THE PROBLEM —
Lay out the lines from the one containing "Close the 项目设备看板 tab" through the end of the lines, both included, as a Markdown table with the columns No. and Line. Leave out any blank lines.

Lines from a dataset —
>>>
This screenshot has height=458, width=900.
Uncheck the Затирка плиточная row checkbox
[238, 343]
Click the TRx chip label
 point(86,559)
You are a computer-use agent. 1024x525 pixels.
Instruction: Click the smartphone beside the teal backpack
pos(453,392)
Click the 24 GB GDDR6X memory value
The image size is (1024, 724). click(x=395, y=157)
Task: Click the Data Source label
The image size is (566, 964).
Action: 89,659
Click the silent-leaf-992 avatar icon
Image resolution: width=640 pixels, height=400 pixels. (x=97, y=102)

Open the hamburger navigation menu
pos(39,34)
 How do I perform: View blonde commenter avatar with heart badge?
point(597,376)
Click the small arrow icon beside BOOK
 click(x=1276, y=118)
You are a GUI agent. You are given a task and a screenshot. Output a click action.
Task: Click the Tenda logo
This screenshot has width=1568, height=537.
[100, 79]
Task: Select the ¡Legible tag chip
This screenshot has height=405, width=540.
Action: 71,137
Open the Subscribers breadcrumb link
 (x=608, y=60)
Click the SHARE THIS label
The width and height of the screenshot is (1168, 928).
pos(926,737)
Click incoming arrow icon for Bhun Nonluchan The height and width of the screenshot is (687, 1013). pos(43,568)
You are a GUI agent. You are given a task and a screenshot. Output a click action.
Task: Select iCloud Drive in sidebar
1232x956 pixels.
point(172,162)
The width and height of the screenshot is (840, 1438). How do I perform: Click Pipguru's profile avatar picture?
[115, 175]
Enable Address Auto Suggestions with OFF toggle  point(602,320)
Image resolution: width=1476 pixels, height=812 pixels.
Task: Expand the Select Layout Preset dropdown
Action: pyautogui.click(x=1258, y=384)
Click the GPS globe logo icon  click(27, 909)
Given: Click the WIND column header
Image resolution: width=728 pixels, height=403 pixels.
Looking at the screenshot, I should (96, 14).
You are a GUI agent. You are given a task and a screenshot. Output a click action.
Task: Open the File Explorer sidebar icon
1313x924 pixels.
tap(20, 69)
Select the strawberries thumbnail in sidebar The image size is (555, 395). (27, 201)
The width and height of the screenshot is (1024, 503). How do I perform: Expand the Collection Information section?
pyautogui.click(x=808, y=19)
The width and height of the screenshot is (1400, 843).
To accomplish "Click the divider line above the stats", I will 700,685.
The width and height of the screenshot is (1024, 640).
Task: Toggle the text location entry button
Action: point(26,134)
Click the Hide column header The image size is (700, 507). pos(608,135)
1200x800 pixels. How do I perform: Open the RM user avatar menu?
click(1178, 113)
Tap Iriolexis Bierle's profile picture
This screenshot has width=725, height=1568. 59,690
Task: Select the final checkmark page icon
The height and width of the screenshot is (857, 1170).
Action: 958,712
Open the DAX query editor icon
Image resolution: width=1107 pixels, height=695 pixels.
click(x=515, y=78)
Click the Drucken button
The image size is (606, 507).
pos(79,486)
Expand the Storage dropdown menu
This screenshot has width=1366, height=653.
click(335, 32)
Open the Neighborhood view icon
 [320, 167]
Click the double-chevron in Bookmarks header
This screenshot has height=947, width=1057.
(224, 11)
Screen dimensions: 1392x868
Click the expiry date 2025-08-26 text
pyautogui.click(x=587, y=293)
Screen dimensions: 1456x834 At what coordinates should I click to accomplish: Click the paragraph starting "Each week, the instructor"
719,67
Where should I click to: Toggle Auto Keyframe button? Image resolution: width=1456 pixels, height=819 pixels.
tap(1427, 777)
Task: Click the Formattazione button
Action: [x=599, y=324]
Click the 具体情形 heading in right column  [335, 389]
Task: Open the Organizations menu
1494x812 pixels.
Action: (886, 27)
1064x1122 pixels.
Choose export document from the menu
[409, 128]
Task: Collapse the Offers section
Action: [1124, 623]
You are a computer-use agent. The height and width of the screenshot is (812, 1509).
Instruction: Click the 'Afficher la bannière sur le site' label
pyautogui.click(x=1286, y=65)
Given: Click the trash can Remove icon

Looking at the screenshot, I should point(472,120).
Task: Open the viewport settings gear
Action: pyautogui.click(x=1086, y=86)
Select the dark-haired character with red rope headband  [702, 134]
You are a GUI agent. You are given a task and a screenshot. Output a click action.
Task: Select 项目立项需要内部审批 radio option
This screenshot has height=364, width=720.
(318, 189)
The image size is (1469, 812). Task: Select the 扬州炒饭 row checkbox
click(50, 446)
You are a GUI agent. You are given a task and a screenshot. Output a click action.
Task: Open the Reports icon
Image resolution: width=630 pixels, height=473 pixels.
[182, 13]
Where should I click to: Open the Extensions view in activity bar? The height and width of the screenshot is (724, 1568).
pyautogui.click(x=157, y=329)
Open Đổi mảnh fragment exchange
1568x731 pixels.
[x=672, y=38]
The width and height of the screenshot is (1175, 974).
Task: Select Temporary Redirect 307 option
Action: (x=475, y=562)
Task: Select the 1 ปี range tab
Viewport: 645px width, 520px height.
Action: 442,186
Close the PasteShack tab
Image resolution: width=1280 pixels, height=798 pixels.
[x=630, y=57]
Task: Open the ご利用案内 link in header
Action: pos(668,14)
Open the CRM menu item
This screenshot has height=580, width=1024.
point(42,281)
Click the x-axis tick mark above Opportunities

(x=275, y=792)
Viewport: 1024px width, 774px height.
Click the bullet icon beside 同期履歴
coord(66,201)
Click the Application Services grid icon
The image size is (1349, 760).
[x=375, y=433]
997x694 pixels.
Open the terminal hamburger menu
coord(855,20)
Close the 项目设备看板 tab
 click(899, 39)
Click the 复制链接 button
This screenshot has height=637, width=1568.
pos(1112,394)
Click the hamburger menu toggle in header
<<<
RESPONSE —
| No. | Line |
|---|---|
| 1 | Close the 项目设备看板 tab |
| 2 |  click(899, 39) |
| 3 | Click the 复制链接 button |
| 4 | This screenshot has height=637, width=1568. |
| 5 | pos(1112,394) |
| 6 | Click the hamburger menu toggle in header |